Work to be completed
Your copy should hold only the lines from the one with "Viewport: 678px width, 939px" to the one with "Viewport: 185px width, 140px height.", both included, each exactly as it stands below, with no pictures.

Data for processing
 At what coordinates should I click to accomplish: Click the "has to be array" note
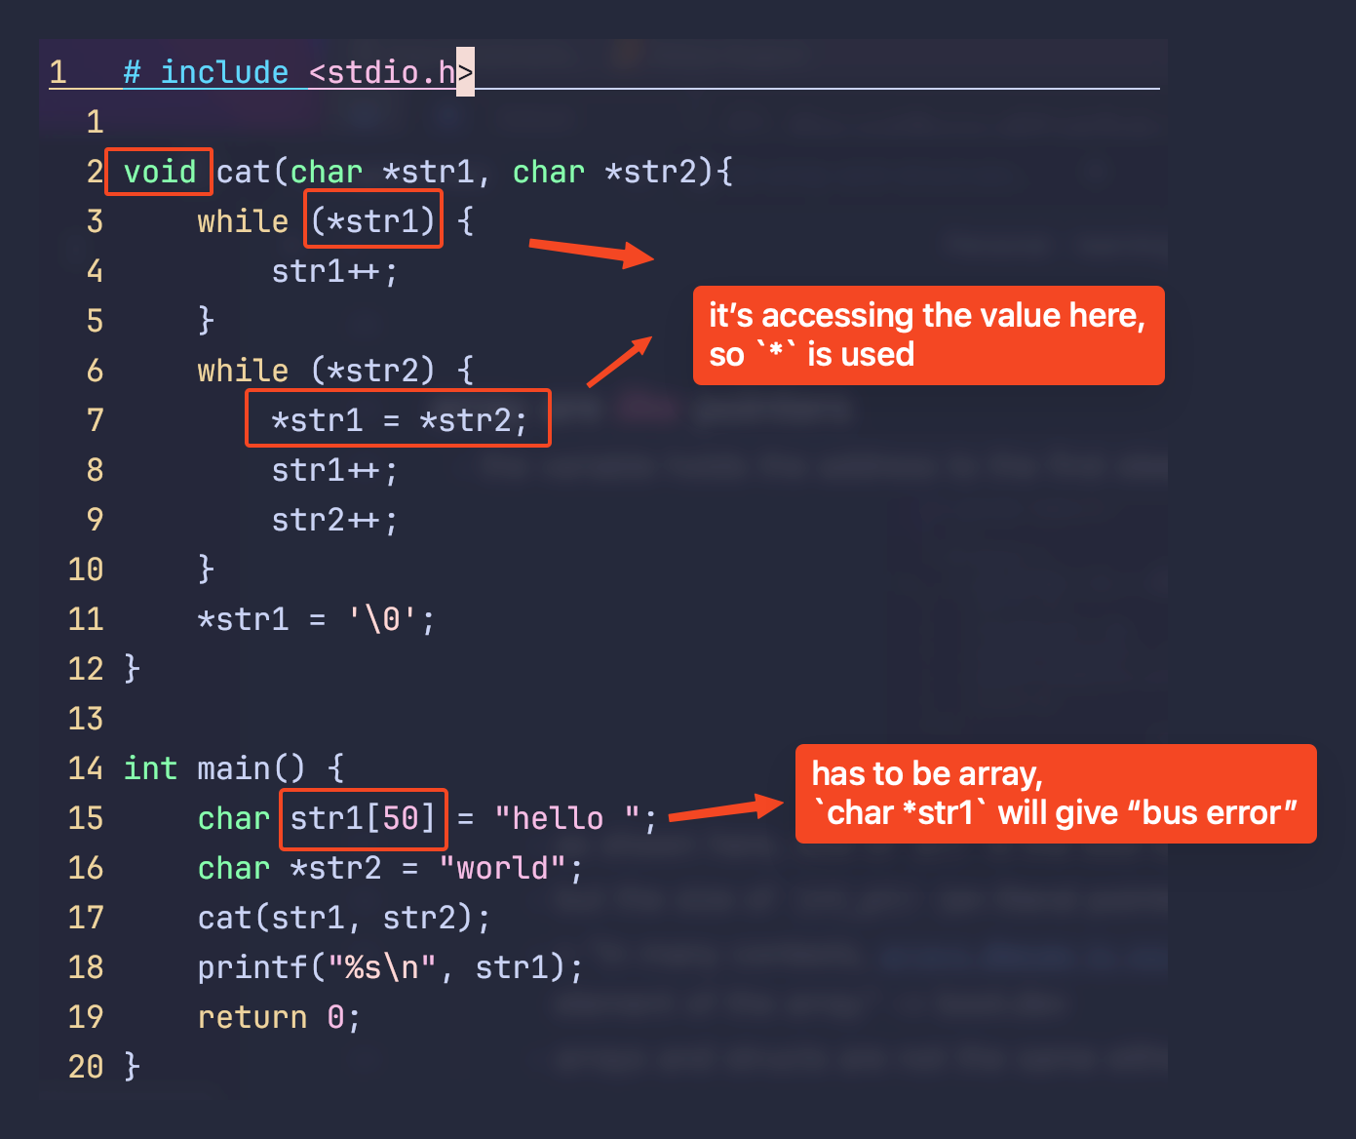[x=1055, y=793]
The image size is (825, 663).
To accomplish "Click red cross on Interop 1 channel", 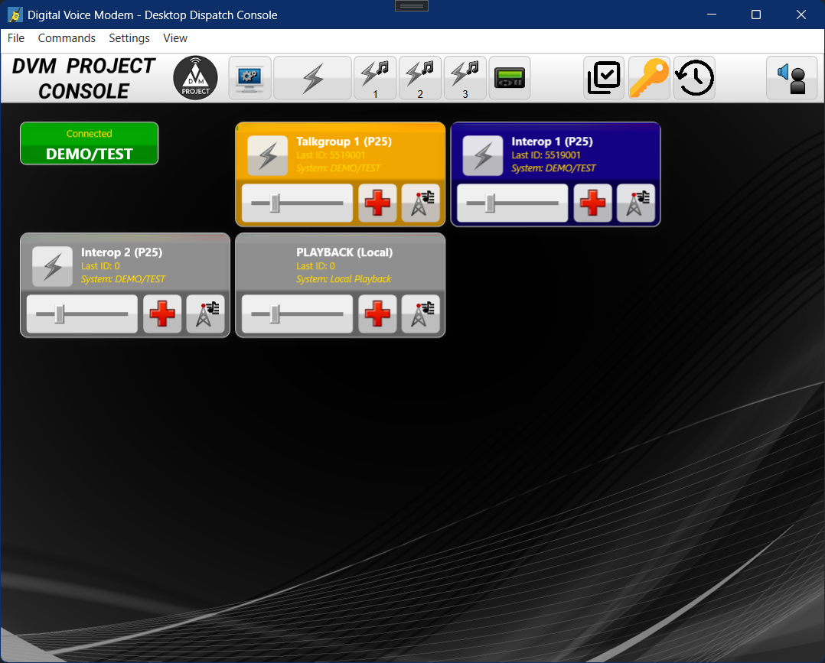I will tap(592, 203).
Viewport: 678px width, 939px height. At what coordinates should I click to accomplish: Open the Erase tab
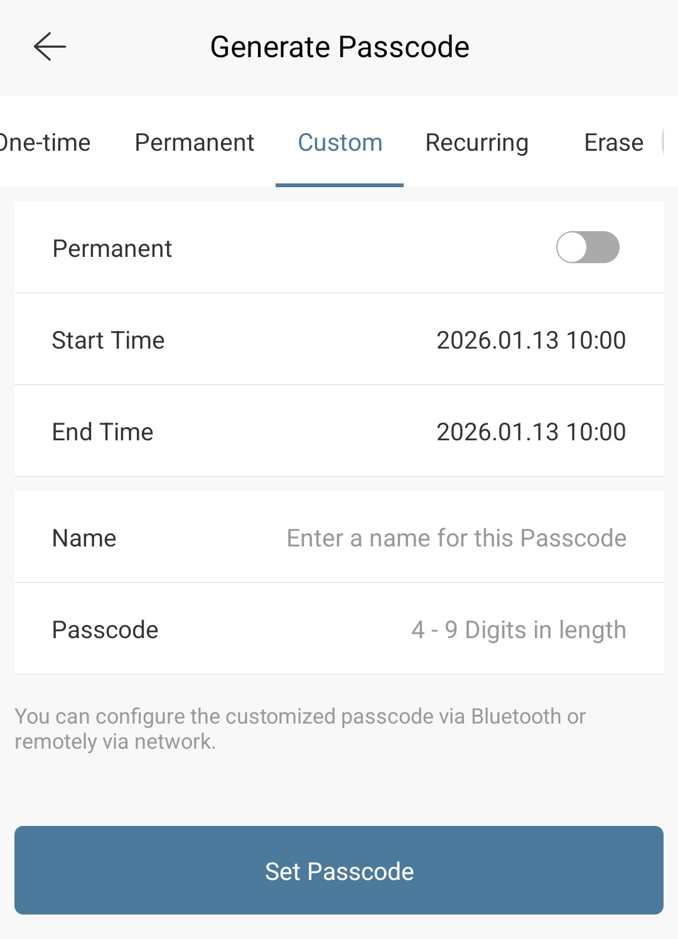coord(614,143)
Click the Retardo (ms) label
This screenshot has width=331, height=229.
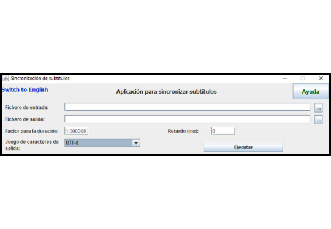(183, 131)
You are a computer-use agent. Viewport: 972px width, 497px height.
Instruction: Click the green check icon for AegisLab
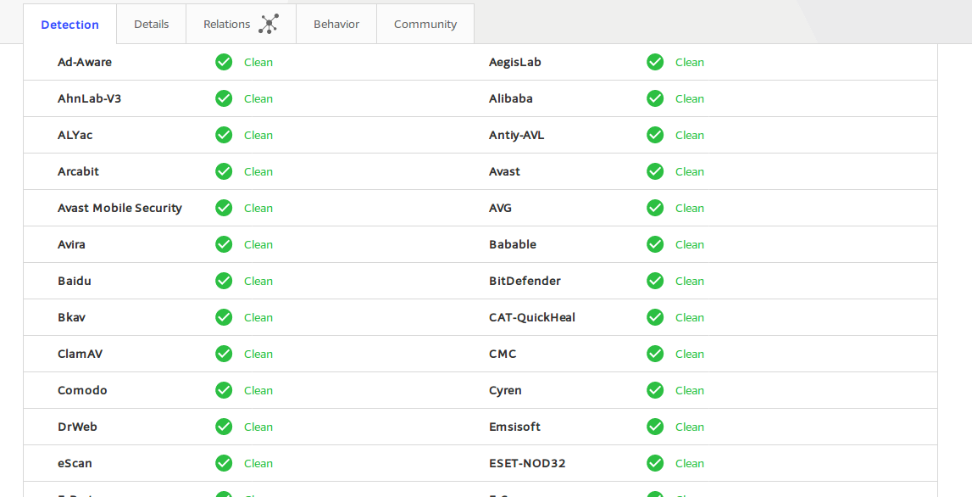655,62
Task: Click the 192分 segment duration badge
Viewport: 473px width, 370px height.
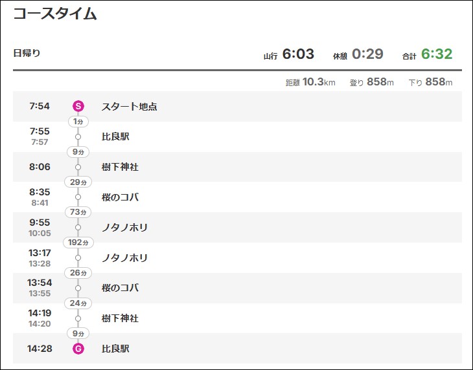Action: click(x=78, y=243)
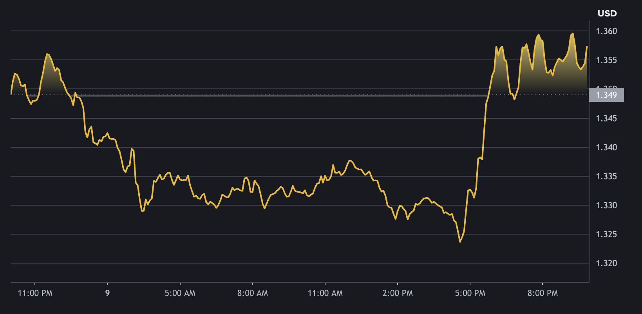Select the 1.345 price axis label

click(606, 118)
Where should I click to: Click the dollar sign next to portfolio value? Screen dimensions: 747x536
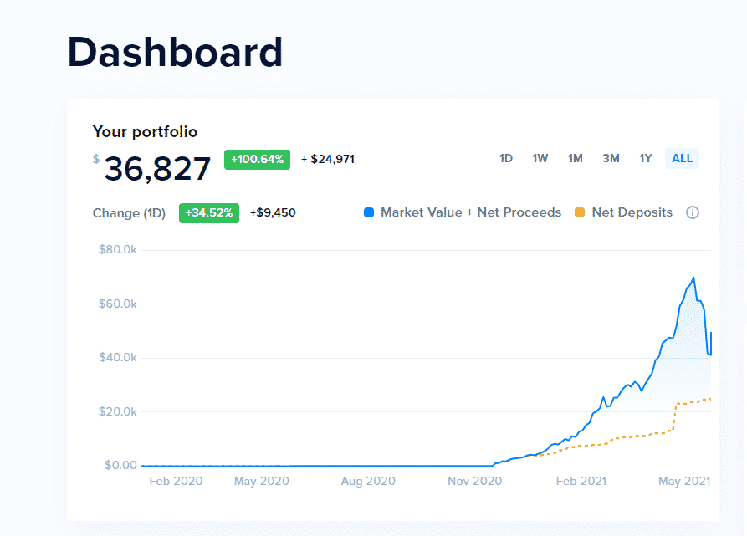click(x=96, y=159)
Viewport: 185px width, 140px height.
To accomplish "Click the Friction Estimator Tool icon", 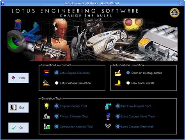I will coord(47,116).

Your response
Viewport: 678px width, 939px height. At what coordinates should I click to accomplish: Open the Erase tab
coord(614,143)
Click the Retardo (ms) label
This screenshot has width=331, height=229.
(183, 131)
You are a computer-use agent. Viewport: 972px width, 497px height.
Instruction: Click the green check icon for AegisLab
655,62
Task: Click the 192分 segment duration badge
Viewport: 473px width, 370px height.
Action: click(x=78, y=243)
Select the 1.345 price axis label

click(606, 118)
Where should I click to: Click the dollar sign next to portfolio value? Screen dimensions: 747x536
click(x=96, y=159)
Viewport: 185px width, 140px height.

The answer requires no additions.